Stop 16 - Kraak Saucer

Saucer, anonymous, 1635-1645. Rijksmuseum AK-RBK-15794

This porcelain dish was made in China at a time when Europeans had not yet worked out how to produce porcelain; this would only be discovered by chance in the early 18th century in Meissen, Germany. In the seventeenth century the Dutch East India Company dominated the European import of expensive and highly desired porcelain from China and Japan.

Porcelain, like spices, was a highly desired status symbol in Europe; only the very rich could afford it. Naturally, they were keen to display their wealth by showcasing porcelain pieces in places where visitors could admire them for example in special porcelain cabinets of the women of the Orange-Nassau dynasty.

Single dishes like this plate might adorn a table as a special feature. Porcelain was believed to have almost magical qualities because of its simultaneous characteristics of translucence and hardness. Surrounding themselves with lots of porcelain, often also displayed with other precious objects from Asia such as lacquer boxes, made the wealthy elite feel proud and successful especially since the access to these objects was a privilege restricted to those who had connections to the Dutch East India Company.

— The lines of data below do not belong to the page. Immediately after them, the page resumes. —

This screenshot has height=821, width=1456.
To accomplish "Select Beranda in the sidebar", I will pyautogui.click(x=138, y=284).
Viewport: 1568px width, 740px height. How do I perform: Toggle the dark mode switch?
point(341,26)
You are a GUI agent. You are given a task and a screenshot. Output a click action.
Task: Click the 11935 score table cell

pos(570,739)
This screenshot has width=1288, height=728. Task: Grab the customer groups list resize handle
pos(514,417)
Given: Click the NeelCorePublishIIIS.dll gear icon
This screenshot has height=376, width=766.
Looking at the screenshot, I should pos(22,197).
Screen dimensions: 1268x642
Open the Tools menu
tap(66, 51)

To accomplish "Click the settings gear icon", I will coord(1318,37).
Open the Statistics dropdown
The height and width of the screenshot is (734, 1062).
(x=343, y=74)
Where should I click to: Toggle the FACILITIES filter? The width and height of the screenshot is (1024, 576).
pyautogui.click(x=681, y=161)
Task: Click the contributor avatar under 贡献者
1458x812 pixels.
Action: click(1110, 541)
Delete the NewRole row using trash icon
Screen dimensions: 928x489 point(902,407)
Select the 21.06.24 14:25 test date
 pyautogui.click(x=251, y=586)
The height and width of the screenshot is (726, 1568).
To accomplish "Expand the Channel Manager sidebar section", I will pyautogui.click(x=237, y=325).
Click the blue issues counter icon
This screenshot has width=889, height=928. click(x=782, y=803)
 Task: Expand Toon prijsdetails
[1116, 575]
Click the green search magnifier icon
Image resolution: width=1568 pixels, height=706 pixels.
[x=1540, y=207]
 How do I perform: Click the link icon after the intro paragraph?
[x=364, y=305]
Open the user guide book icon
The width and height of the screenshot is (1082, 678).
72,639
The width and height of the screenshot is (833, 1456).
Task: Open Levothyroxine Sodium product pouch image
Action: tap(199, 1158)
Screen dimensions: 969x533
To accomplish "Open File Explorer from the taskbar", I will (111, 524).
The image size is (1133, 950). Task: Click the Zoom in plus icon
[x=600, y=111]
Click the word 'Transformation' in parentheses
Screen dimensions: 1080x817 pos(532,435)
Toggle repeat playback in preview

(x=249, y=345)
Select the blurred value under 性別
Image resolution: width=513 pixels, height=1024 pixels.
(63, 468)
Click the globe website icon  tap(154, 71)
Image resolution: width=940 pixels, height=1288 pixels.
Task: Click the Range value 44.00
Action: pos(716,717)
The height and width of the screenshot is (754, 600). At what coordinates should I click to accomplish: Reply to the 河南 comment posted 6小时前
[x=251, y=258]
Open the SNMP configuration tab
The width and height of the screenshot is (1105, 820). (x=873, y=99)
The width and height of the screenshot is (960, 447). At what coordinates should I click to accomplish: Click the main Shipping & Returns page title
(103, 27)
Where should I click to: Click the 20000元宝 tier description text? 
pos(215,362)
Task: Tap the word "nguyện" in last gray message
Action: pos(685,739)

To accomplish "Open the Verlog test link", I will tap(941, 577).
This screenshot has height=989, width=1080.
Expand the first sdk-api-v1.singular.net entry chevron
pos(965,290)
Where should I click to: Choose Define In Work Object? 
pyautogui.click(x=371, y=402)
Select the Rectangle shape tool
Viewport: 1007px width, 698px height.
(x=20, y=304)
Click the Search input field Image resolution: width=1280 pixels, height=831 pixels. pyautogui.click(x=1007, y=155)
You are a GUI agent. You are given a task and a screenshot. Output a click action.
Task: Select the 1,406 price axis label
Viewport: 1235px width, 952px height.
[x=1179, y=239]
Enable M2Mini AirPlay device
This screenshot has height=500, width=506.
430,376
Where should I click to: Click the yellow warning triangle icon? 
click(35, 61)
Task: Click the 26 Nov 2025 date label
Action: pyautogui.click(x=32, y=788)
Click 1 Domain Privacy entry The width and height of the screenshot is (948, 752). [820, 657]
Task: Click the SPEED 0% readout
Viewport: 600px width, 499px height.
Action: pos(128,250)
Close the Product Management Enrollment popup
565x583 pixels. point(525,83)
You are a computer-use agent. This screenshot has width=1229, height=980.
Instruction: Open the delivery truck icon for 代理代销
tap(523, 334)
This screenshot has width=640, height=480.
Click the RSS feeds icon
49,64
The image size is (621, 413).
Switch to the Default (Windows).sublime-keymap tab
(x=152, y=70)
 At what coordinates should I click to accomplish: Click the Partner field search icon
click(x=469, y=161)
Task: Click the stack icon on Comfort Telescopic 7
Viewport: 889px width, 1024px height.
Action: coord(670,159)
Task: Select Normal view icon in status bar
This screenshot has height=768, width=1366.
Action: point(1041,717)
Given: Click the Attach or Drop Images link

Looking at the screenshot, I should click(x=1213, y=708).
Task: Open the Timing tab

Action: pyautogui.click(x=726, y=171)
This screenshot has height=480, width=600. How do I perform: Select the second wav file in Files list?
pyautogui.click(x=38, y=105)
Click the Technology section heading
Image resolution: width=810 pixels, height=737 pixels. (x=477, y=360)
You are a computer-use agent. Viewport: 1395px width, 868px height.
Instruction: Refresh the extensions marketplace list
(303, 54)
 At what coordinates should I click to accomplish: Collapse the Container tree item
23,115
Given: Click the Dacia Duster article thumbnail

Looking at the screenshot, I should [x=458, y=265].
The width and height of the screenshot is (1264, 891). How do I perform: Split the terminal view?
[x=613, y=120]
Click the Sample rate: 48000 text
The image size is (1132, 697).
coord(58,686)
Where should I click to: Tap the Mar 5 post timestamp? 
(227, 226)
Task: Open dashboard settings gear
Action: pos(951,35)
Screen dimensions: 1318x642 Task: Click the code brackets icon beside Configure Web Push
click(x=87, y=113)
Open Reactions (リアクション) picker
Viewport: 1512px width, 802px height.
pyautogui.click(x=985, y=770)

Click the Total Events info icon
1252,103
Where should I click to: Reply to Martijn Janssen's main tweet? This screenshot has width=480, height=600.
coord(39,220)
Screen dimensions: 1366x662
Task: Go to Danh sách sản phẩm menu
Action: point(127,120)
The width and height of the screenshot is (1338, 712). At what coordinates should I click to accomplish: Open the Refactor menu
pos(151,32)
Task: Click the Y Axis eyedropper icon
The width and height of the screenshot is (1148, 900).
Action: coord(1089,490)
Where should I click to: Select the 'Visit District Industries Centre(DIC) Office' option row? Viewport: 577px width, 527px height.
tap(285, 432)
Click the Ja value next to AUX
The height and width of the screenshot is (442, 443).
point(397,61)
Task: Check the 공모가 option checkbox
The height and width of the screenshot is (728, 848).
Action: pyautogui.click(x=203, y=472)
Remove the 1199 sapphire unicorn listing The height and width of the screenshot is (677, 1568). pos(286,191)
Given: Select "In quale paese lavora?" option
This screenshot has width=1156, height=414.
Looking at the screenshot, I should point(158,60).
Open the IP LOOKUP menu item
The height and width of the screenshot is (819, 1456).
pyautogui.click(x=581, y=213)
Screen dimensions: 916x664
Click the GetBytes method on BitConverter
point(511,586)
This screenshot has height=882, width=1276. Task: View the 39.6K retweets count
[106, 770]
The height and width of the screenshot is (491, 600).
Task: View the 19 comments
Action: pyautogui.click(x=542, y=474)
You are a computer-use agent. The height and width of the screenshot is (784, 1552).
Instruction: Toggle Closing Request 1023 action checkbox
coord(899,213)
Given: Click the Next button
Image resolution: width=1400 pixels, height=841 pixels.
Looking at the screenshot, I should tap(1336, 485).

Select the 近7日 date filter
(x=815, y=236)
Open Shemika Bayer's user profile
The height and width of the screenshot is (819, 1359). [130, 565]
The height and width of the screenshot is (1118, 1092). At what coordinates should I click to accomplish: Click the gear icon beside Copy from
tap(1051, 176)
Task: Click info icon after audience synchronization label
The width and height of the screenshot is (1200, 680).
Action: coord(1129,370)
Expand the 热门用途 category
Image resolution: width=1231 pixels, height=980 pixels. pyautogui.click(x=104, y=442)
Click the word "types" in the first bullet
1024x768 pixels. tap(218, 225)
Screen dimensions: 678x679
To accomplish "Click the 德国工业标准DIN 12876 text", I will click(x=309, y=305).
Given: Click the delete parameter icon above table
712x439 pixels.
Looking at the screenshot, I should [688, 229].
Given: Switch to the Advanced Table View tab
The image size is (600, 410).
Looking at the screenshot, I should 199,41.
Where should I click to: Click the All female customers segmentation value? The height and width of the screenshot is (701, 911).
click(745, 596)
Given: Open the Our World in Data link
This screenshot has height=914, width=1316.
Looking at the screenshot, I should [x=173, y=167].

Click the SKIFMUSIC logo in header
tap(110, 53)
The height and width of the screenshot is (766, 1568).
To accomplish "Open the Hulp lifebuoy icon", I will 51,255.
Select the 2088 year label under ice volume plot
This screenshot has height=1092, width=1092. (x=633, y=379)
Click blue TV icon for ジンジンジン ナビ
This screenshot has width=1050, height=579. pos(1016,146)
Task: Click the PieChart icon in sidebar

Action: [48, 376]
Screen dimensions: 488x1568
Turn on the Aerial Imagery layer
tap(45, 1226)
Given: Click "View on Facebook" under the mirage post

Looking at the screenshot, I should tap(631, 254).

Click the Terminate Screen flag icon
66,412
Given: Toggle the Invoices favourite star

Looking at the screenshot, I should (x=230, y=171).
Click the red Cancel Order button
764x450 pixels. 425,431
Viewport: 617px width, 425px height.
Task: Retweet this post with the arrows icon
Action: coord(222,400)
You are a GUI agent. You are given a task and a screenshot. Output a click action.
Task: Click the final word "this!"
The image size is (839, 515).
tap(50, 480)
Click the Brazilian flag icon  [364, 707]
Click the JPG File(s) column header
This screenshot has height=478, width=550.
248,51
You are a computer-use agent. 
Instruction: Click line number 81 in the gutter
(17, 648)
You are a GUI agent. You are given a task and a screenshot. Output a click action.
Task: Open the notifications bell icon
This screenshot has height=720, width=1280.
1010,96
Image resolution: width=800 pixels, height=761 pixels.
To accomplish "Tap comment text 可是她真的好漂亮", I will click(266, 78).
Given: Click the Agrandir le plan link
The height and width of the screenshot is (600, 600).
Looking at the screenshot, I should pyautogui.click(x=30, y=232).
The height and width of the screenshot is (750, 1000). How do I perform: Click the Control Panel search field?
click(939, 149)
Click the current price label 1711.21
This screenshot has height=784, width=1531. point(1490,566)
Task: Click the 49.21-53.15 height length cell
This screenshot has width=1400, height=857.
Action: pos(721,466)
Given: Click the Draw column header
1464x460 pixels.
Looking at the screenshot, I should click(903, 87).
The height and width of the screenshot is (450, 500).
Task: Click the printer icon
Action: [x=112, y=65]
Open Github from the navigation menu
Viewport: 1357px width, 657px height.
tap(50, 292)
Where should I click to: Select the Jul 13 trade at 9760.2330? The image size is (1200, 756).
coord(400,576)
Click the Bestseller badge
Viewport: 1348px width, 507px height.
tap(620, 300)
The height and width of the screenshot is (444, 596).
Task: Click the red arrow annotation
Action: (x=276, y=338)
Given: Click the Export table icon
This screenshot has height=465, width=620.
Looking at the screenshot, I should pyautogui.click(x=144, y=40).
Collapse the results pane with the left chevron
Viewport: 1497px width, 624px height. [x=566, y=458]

Although this dish was made in China, its design seems to have been ordered by a Dutch customer. This dish shows how the Dutch imagined China and Chinese people. Painted with cobalt on white porcelain are scenes depicting Chinese farmers carrying produce from the field, a scholar or scribe sitting next to a desk and in the centre of the plate we see Chinese male courtiers, possibly eunuchs, helping a very well dressed Chinese court lady to step safely out of a small barge onto a footpath. If you look closer at the decorations on the rim of the plate you will easily recognise a motif that has become today a well-known symbol of the Dutch – the tulip. In the seventeenth century tulips were a foreign and incredibly expensive luxury that was initially imported from the Ottoman Empire and then grown for an enormous profit by a few gardeners in the Netherlands. Everyone looking at this dish must have admired it for its beauty - and possibly secretly envied the owner for being able to afford it.